For lipid fermentation in lignocellulosic hydrolysates, inoculum size and initial pH are the two factors that might affect the final lipid production [17]. In many studies, higher inoculum size will help microorganism to overcome the inhibition of inhibitors in lignocellulosic hydrolysates [26]. In this study, the effect of inoculum size from 1 to 15% on the combined “de novo” and “ex novo” lipid fermentation was evaluated. As shown in Fig. 3, as the inoculum size was higher within the range tested, the cell mass of T. dermatis increased gradually. However, the lipid content of T. dermatis became lower when the inoculum size was higher than 5%, indicating that more cell mass was converted into other intracellular products. The medium of seed culture was a synthetic medium containing sugars obtained from commercial sources; thus, the cost of pre-culture medium was much higher than that of fermentation medium (corncob acid hydrolysate). Although the inoculum size of 15% gave the highest lipid production of T. dermatis, the inoculum size of 5% seems a better choice for industrial application for saving the amount of seed culture to reduce the total fermentation cost.
Besides the inoculum size, initial pH also has important influence on lipid fermentation [27, 28]. As shown in Fig. 4, when the initial pH ranged from 6.0 to 8.0, the lipid production of T. dermatis was similar, showing that T. dermatis has high pH adaptability in this pH range. When the initial pH was increased to 9.0, the cell mass and lipid content of T. dermatis became lower. Interestingly, when the initial pH was low (pH 5.0), T. dermatis even cannot grow, suggesting that acidic fermentation environment was not suitable for its combined “de novo” and “ex novo” lipid fermentation.
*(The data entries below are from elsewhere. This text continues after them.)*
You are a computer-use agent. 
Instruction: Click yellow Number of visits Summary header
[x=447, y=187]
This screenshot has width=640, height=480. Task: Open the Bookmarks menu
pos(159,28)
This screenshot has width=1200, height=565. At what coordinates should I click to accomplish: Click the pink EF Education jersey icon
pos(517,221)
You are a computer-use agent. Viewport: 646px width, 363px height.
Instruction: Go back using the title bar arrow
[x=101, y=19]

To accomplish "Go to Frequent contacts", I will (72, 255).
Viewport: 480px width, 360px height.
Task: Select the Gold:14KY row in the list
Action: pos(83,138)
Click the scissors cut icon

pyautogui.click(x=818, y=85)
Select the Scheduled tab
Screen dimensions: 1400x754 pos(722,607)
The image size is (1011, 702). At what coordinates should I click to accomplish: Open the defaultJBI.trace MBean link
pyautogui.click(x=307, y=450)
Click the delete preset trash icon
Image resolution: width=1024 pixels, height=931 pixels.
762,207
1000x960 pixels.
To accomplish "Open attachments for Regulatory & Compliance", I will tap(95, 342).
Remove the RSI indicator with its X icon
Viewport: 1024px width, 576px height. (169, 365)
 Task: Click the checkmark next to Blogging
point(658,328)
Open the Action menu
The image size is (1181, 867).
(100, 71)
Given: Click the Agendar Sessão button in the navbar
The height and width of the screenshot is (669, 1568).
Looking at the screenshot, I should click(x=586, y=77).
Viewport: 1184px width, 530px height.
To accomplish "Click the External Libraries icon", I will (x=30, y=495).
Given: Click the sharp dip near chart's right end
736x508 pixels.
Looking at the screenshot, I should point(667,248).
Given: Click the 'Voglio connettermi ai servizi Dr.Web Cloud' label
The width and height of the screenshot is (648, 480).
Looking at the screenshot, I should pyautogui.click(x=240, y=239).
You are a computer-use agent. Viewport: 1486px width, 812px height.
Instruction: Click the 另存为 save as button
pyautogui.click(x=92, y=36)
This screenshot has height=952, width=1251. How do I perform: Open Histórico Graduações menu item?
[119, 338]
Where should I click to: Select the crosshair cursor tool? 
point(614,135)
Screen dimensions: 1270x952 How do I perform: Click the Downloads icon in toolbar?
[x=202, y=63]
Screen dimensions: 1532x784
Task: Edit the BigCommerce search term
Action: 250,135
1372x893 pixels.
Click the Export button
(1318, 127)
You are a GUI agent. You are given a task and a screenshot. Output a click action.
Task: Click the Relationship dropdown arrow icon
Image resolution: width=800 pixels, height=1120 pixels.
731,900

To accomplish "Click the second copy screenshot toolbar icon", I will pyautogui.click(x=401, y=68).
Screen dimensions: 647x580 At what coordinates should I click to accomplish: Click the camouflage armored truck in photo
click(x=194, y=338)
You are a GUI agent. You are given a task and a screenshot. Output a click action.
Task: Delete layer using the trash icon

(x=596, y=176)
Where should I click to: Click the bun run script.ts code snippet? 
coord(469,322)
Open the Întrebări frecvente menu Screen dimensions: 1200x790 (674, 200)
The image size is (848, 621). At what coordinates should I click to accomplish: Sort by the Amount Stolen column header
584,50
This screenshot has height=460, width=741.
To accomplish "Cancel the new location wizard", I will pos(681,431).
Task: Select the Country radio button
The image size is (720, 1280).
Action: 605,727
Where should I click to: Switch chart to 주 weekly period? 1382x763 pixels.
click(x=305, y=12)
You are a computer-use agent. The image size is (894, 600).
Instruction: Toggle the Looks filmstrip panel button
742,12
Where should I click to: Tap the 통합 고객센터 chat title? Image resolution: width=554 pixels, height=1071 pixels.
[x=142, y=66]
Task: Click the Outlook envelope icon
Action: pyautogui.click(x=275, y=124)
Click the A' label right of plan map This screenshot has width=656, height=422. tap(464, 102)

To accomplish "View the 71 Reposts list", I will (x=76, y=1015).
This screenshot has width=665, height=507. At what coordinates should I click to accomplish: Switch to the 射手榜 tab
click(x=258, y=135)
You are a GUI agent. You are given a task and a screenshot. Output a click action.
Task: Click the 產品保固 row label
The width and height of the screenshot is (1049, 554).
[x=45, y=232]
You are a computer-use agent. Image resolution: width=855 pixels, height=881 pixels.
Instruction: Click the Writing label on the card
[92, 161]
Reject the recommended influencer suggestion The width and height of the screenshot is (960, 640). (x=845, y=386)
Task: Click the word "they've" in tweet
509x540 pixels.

Overall, the initial pH 6.0 gave the highest lipid production of T. dermatis.
The courses of cell growth, lipid accumulation, and substrate utilization of combined “de novo” and “ex novo” lipid fermentation
Using batch mode as the model fermentation system of combined “de novo” and “ex novo” lipid fermentation by T. dermatis, the cell growth, lipid accumulation, and substrate utilization during the fermentation process were further evaluated to learn the law of this bioconversion (Fig. 5). Interestingly, no lag phase was observed that the cell mass and lipid content of T. dermatis were 8.8 g/L and 20.2% respectively at the 1st day of fermentation, demonstrating that the corncob acid hydrolysate and soybean oil had slight toxicity to the cells of T. dermatis, which was also observed in another study merely using corncob acid hydrolysate as the substrate for lipid fermentation [14]. After that, the cell mass of T. dermatis increased gradually and the rate became slower from the 3rd day to the 7th day of fermentation. Then the cell mass was stable and became lower at the 10th day of fermentation. For lipid accumulation, the lipid content of T. dermatis increased in a relatively stable rate until the 8th day. But after that, the lipid content did not decrease, namely the phenomenon of “lipid turnover” (using intracellular lipid for maintaining the growth of oleaginous microorganism) [29–31] was not obvious for the combined “de novo” and “ex novo” lipid fermentation. Overall, the highest lipid production was obtained at the 8th day of fermentation, and this fermentation period was longer than that in the corncob hydrolysate without adding extracellular oils [14].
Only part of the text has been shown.